*Work to be completed:* Examine the material below. Gather every line in which the string "agent" appears.

*Given entries:*
■ ■ ■ ■ ■

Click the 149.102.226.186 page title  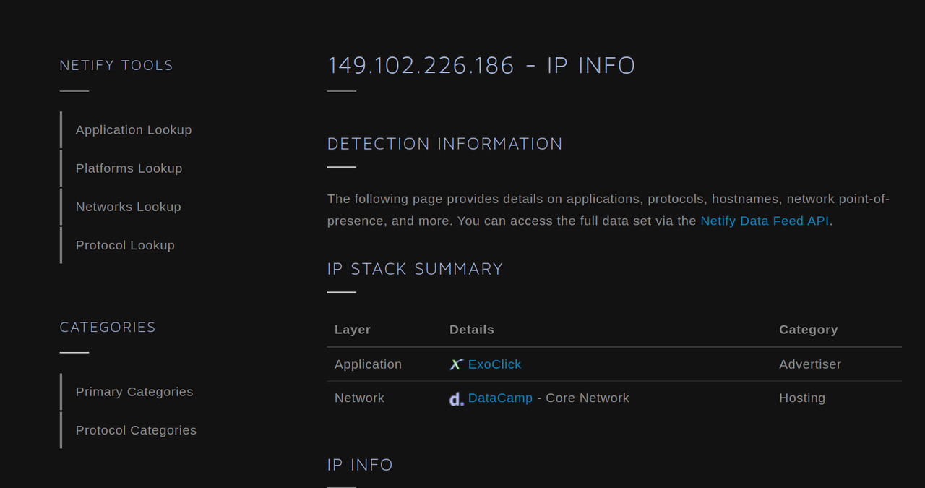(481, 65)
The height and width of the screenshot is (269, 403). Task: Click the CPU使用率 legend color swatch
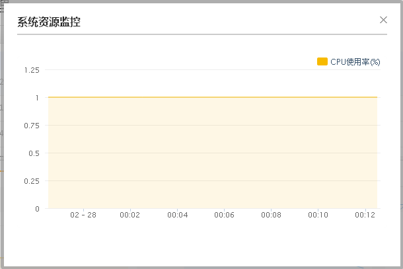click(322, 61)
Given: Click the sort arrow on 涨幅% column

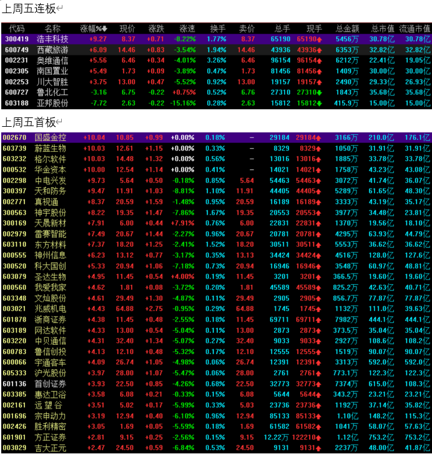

■ ■ ■ ■ ■

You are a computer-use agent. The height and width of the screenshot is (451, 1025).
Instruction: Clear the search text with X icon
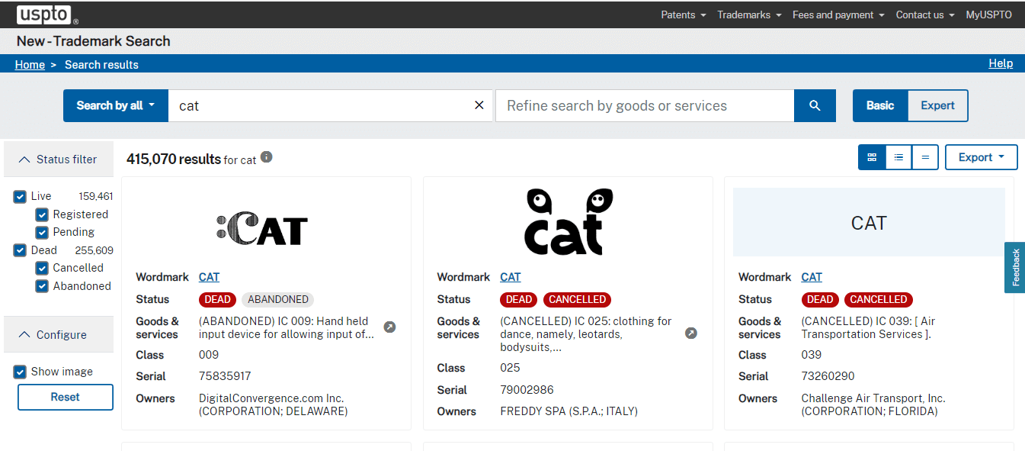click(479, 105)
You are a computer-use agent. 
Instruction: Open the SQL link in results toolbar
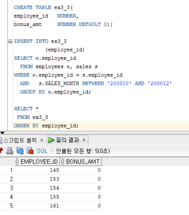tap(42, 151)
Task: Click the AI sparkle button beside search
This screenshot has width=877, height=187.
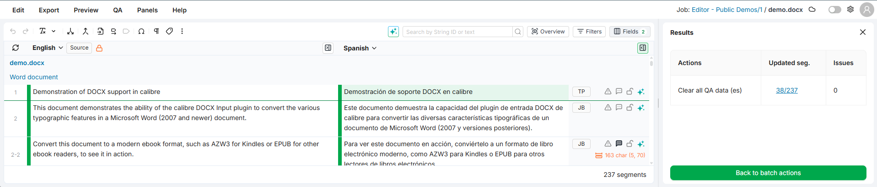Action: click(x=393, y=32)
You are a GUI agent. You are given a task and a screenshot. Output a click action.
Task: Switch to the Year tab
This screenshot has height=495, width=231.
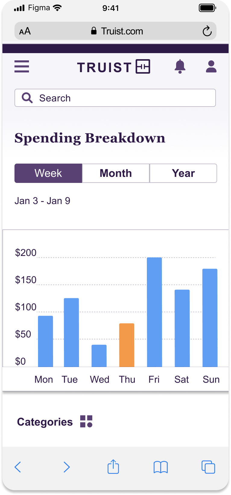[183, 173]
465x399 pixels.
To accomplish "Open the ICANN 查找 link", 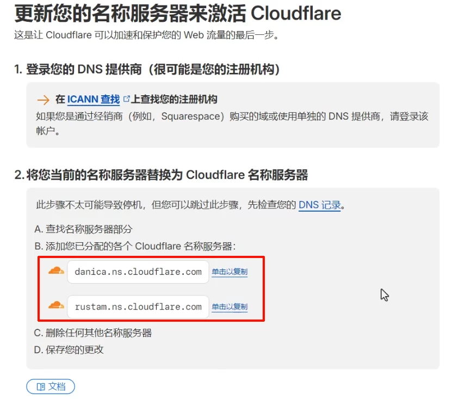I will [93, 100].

■ ■ ■ ■ ■

*Your response:*
You are a computer-use agent. The height and width of the screenshot is (451, 1025).
You are a computer-use agent. 
You are a GUI agent. You are given a task and a screenshot. Output a click action.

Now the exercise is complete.